Local school districts who wish to raise class size limits beyond the current requirements will be required to submit a local board resolution to the Georgia Department of Education. The resolution must be approved at a local board meeting to ensure that all stakeholders are informed about the school district's decision regarding size increases. The exemption of class size maximums does not remove the requirement for school districts to continue to meet all federal and state accountability measures as well as health and safety requirements.
The exemption made this the second year in a row the state school board has granted such a waiver, though last year class sizes were limited to an average of two more students per class.
Monday's state board action could effectively be moot to Cartersville City Schools. Cartersville Assistant Superintendent Ken Clouse said the district in its charter system application is seeking the ability to establish its own class size limits. The district's application was moved forward by the state board of education during its meeting earlier this month, and board members could hand down official approval of it at their June 10 meeting.
Clouse said district leaders have not yet set potential class sizes, but expected next year's limits to change little.
"I don't anticipate our class sizes for most regular classes to change a whole lot -- they might go up one or two students, which everybody in the state was probably planning on doing anyway and asking for waivers," Clouse said. "I think that's why the state board made the decision they did because they knew they were going to get a bunch of waivers just because of the financial situation that everybody's in.
"If you have one student who enrolled in the middle of the year, and that put you over, that wasn't fair to go out and get a new teacher at that time, so that's why those waivers were in place then," he added. "Now it's just because of the economic stretch."

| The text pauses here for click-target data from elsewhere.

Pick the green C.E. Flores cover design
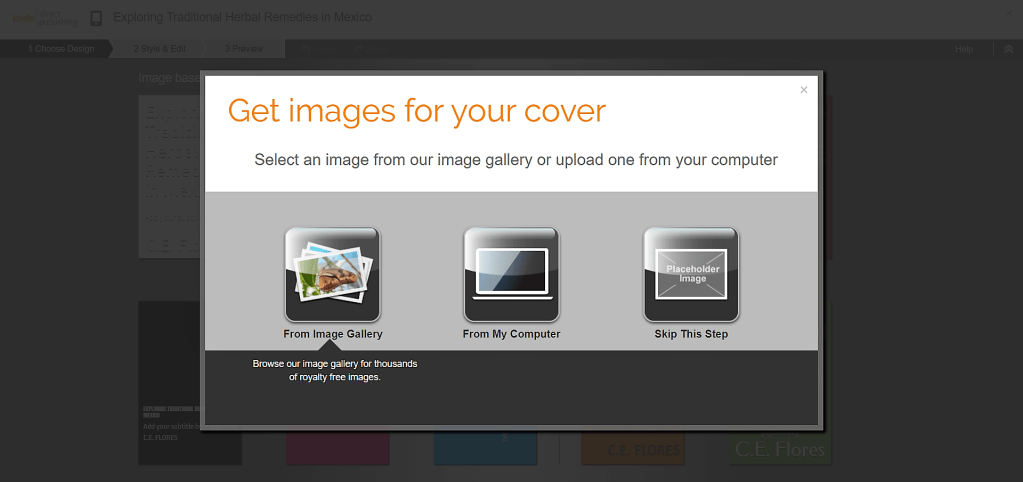 click(780, 448)
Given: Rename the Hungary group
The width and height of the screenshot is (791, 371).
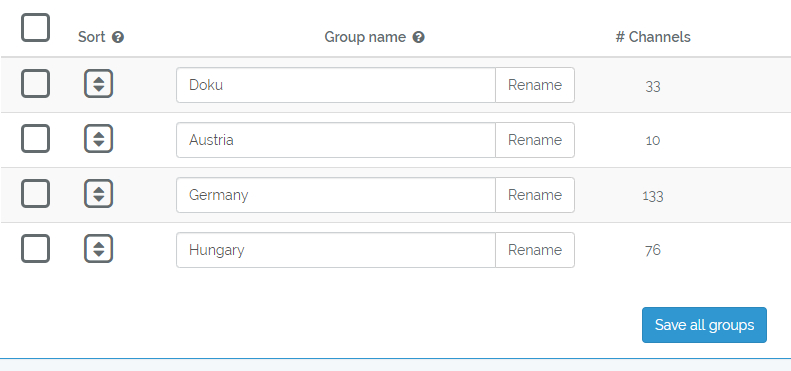Looking at the screenshot, I should coord(535,250).
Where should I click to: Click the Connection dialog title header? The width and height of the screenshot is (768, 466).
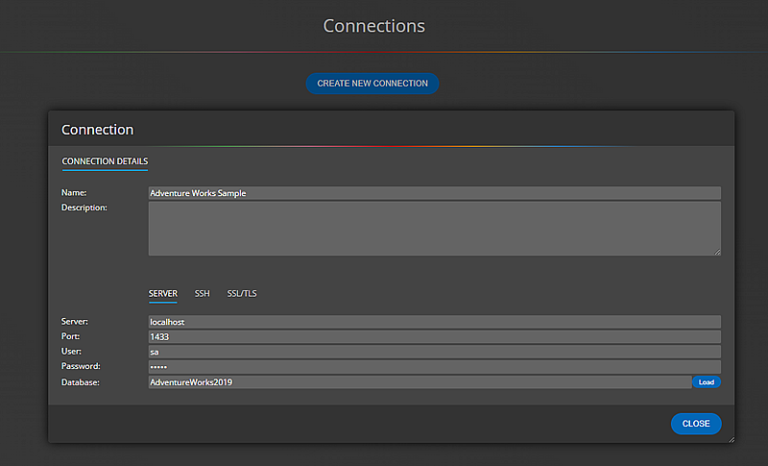[x=98, y=130]
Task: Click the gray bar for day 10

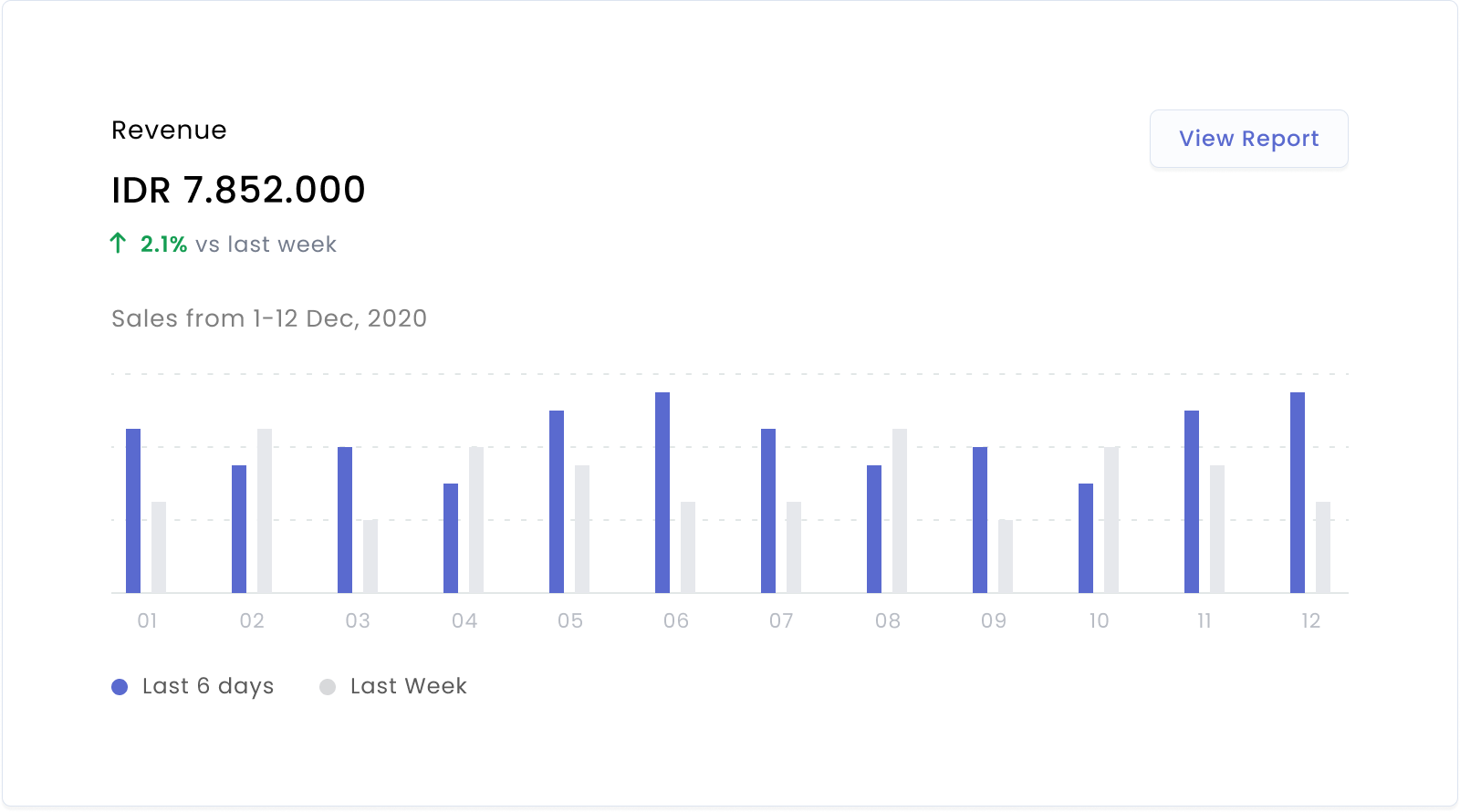Action: [1111, 520]
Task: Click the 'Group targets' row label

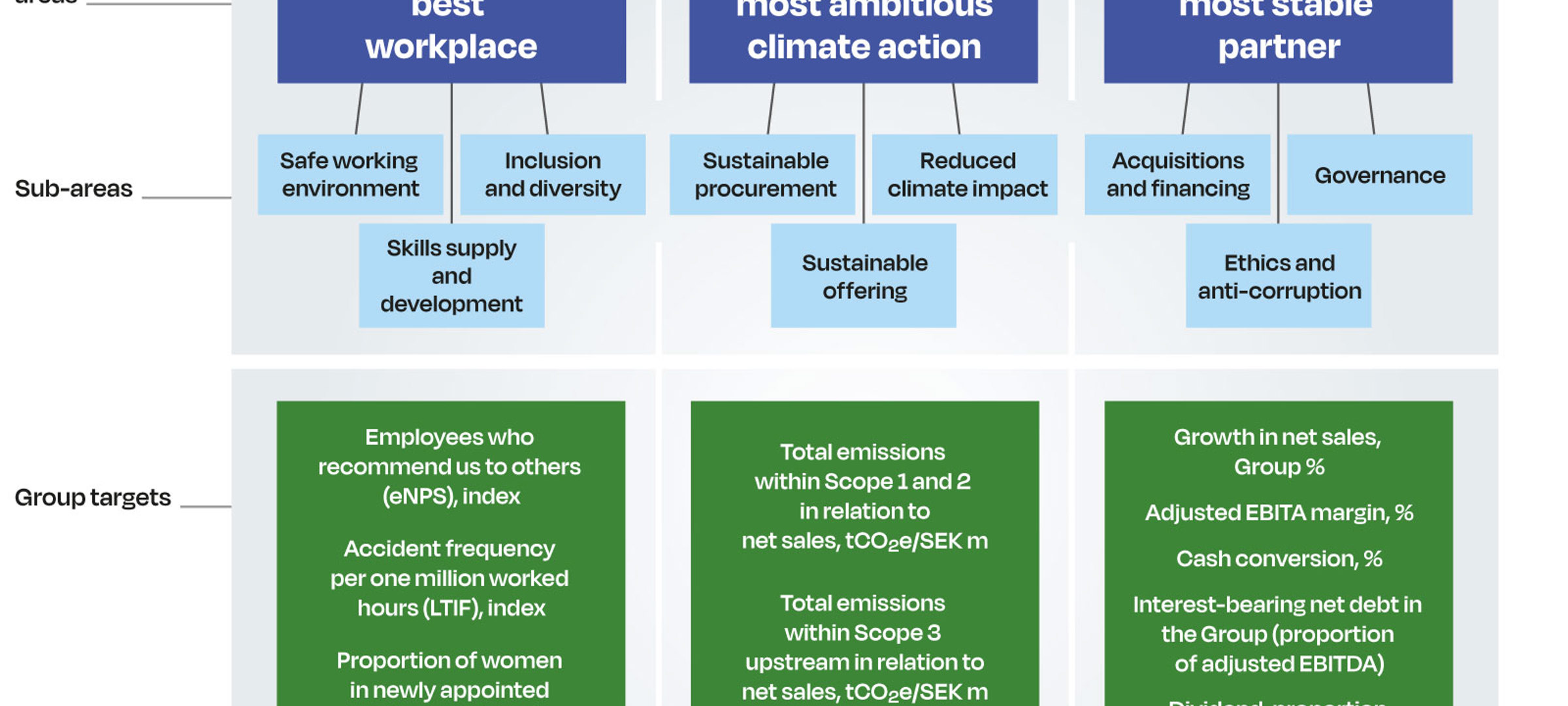Action: point(93,498)
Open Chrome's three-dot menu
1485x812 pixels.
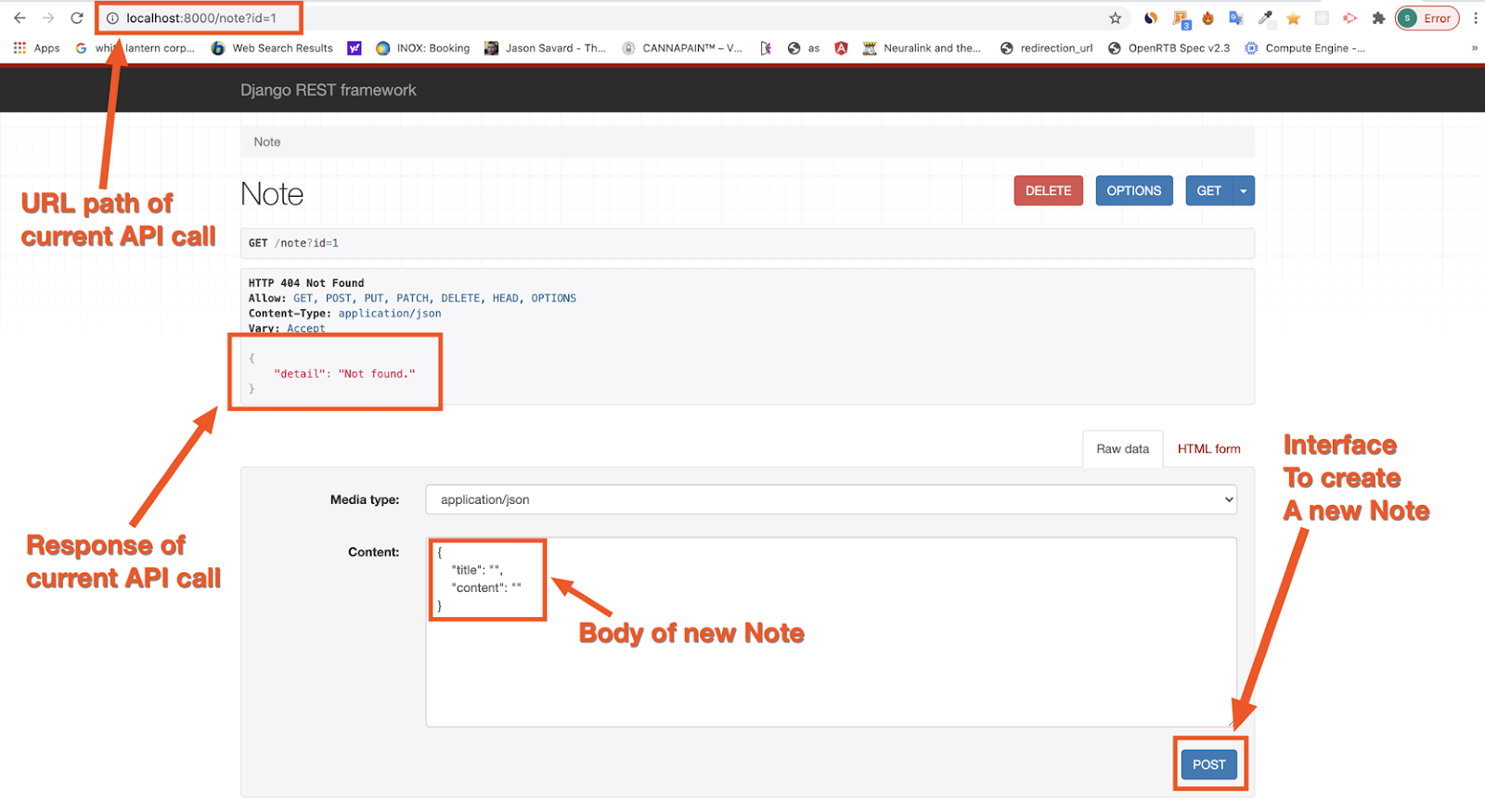(x=1475, y=18)
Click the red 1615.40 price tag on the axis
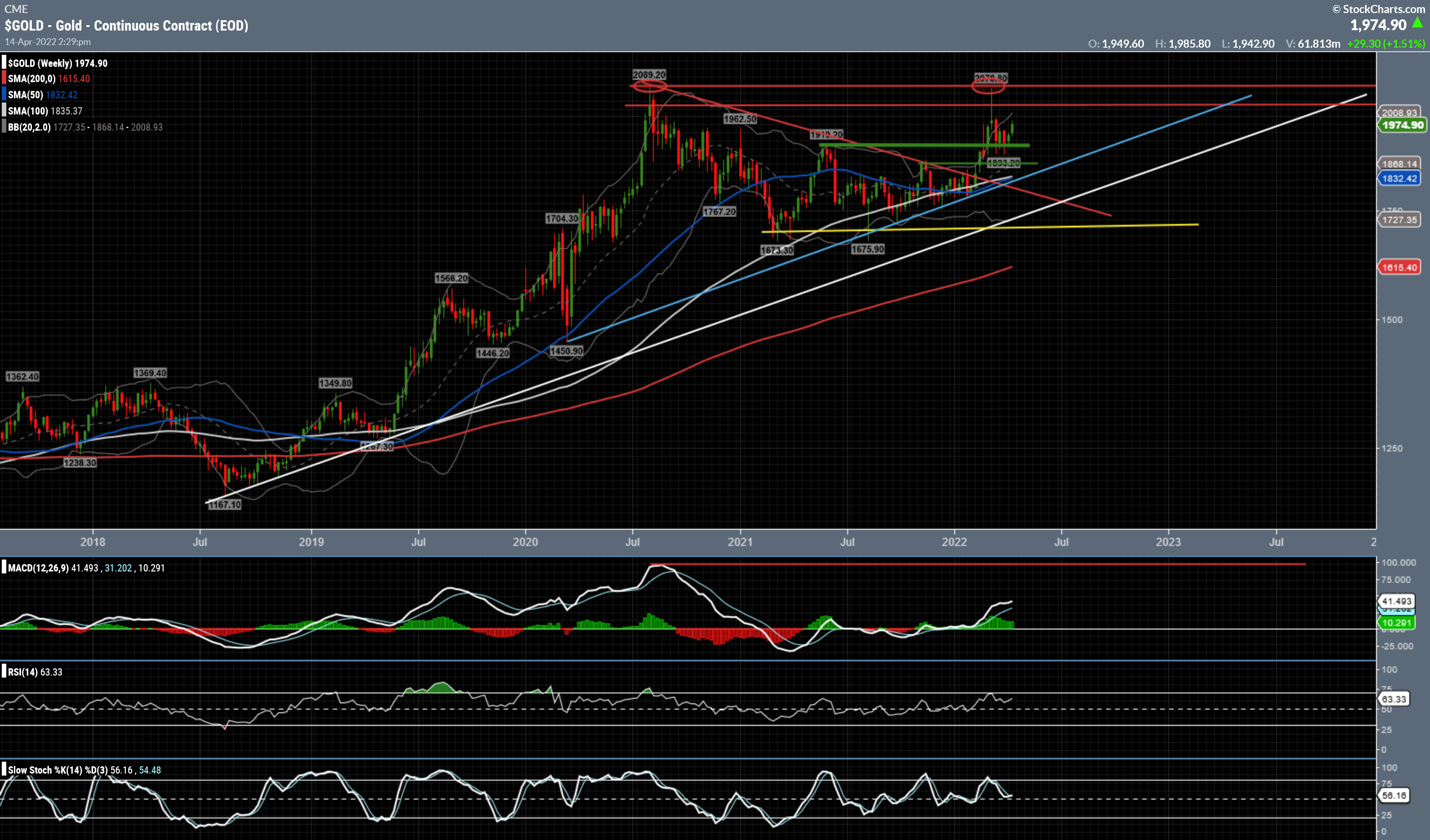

Cartersville has applied for and been granted class size waivers in the past. Two years ago, the district asked to raise by one student each the limits in kindergarten and second grade, bringing those maximums to 21 and 22 students, respectively. Last year, officials asked to raise the limits in several gifted classes, but were limited to increases of up to three students, bringing the max number to 20 in each affected class.
"We think 17's an awful low number for gifted classes. That's some of your better academic students, and you should be able to put several more students in there, and that has been our intent with the charter," Clouse said.
Class sizes vary, as state guidelines have prescribed different limits for classes based on subject, grade and the classification of students in a class, such as special education or gifted.
Clouse said Cartersville officials will use those state guidelines as they develop their student limits.
"What we said [in the charter contract] is we would take the state board's rule for regular ed. classes and use that as our starting point," he said. "We did not anticipate changing by [more than] two or three students in regular ed. classes, and I think that is what was typically going to happen across the state.
"We're not going to have 40 first-graders in a class and that sort of thing. We're trying to keep it reasonable, 22, 23 in those lower grades. Class size for middle school has been 30 -- we're going to be around that, and I do not anticipate that we will have many classes that are more than 30 at the middle school level. High school's the same way -- it's 30, 32 ... for the most part, we're going to have what we've had in the past."
A recommendation on class size limits, Clouse said, could be brought up to Cartersville School Board members in July.
-- Some information from the Associated Press was used in this report.